REQUIRED WORK:
Filter the listing below, copying every line in which the word "computer" appears.

BEGIN THE DATA

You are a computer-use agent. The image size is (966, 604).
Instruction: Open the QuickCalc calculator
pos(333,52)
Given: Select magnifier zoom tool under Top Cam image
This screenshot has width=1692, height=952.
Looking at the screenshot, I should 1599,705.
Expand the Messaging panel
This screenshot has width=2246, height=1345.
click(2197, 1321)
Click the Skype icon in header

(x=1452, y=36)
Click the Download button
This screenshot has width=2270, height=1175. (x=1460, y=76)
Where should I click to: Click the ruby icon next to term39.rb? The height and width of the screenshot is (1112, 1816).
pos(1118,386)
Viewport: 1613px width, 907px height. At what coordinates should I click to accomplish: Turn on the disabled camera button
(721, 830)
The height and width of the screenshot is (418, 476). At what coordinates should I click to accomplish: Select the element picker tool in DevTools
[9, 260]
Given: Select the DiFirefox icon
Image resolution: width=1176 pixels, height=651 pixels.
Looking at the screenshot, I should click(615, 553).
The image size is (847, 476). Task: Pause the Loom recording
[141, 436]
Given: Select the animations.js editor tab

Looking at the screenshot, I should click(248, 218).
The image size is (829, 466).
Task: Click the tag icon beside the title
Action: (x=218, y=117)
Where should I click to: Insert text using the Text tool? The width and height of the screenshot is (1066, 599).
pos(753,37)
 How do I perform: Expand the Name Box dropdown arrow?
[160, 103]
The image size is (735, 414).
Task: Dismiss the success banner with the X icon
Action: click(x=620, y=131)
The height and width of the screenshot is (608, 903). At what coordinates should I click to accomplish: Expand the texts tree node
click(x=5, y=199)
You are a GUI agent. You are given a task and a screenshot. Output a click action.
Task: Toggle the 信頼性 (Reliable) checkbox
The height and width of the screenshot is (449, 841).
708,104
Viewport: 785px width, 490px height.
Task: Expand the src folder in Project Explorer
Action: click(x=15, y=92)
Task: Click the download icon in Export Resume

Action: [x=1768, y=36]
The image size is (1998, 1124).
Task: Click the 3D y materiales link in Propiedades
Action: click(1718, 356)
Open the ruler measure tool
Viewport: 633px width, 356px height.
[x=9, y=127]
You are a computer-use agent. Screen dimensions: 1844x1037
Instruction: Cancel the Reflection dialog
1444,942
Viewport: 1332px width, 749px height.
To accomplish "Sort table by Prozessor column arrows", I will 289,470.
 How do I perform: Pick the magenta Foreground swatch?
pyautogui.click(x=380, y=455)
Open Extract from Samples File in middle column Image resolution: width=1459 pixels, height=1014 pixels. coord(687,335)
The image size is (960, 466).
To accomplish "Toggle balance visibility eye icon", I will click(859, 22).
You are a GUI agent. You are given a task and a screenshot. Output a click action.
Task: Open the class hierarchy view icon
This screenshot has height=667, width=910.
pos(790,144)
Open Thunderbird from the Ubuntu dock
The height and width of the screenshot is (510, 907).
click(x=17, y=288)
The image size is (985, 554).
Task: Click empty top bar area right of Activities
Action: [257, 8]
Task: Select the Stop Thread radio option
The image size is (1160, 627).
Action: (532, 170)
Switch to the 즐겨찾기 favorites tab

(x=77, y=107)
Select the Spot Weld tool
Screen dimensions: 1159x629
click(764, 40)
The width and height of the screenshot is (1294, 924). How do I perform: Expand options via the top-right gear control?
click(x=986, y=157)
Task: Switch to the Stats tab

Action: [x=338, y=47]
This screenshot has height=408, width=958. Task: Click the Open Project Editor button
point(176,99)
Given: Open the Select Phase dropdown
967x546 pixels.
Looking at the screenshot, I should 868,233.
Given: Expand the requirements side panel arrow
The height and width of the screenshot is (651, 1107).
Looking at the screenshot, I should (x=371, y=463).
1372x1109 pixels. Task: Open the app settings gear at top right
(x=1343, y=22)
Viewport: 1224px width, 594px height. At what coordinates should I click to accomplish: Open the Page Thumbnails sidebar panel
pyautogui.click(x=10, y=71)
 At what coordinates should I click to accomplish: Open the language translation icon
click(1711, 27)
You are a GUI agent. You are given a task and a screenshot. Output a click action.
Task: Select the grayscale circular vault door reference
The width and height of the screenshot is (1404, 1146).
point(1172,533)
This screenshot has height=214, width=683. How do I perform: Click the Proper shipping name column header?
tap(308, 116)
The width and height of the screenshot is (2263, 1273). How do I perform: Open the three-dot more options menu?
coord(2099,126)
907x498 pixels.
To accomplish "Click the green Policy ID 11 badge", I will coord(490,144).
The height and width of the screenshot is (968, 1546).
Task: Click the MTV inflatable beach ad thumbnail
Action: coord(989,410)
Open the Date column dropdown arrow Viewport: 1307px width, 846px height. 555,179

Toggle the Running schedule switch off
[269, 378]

END THE DATA

RESPONSE:
You are a computer-use agent. The image size is (966, 604).
You are a computer-use agent. Screen dimensions: 1844x1037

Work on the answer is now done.